Geological consultant and energy expert, Arthur Berman, has an interview with Oilprice.com with some frightening observations.  (Oilprice)  The most sobering may be the following:

A lot of investors from other parts of the world, particularly the oil-rich parts have been making somewhat high-risk investments in the United States for many years and, for a long time, those investments were in real estate.

Now these people have shifted their focus and are putting cash into shale. There are two important things going on here, one is that the capital isn’t going to last forever, especially since shale gas is a commercial failure. Shale gas has lost hundreds of billions of dollars and investors will not keep on pumping money into something that doesn’t generate a return.

The second thing that nobody thinks very much about is the decline rates shale reservoirs experience. Well, I’ve looked at this. The decline rates are incredibly high. In the Eagleford shale, which is supposed to be the mother of all shale oil plays, the annual decline rate is higher than 42%.

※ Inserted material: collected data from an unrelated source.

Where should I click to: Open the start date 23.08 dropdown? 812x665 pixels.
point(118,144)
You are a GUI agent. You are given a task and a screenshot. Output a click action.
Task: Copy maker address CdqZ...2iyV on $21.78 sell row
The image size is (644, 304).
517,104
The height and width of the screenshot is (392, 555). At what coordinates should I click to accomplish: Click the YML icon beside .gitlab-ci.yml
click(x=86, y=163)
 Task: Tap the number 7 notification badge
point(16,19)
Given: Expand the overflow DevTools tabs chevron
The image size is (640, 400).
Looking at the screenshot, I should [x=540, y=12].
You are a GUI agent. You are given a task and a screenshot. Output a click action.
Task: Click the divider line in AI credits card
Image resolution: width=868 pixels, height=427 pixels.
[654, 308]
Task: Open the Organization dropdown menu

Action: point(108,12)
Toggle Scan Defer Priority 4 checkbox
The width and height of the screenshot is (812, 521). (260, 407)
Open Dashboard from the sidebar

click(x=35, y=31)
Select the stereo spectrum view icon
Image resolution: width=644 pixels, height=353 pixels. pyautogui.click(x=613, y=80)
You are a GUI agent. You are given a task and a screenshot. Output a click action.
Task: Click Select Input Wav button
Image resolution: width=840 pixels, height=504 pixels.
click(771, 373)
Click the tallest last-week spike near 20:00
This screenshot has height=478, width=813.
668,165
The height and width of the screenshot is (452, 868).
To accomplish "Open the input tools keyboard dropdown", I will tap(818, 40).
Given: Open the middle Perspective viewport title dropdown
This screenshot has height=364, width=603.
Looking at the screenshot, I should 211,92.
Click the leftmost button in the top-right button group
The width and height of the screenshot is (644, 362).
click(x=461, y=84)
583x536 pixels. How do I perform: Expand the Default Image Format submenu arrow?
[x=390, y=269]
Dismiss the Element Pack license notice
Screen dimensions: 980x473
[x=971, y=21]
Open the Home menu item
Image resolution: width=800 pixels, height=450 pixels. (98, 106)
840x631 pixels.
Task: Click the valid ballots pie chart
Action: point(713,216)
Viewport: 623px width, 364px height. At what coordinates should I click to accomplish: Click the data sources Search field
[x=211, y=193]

They’re going to have to drill hundreds, almost 1000 wells in the Eagleford shale, every year, to keep production flat. Just for one play, we’re talking about $10 or $12 billion a year just to replace supply. I add all these things up and it starts to approach the amount of money needed to bail out the banking industry. Where is that money going to come from? Do you see what I’m saying?

Readers of this blog will know that we have been following the bubble in shale gas for a while now.  See our coverage here.

Compliance Issues

For those of you in broker-dealer or investment advisor compliance, heightened diligence as to both reasonable basis and customer specific suitability is advised. Rigorous due diligence should be prepared on these deals before being offered to any clients.  See our coverage of this here and here.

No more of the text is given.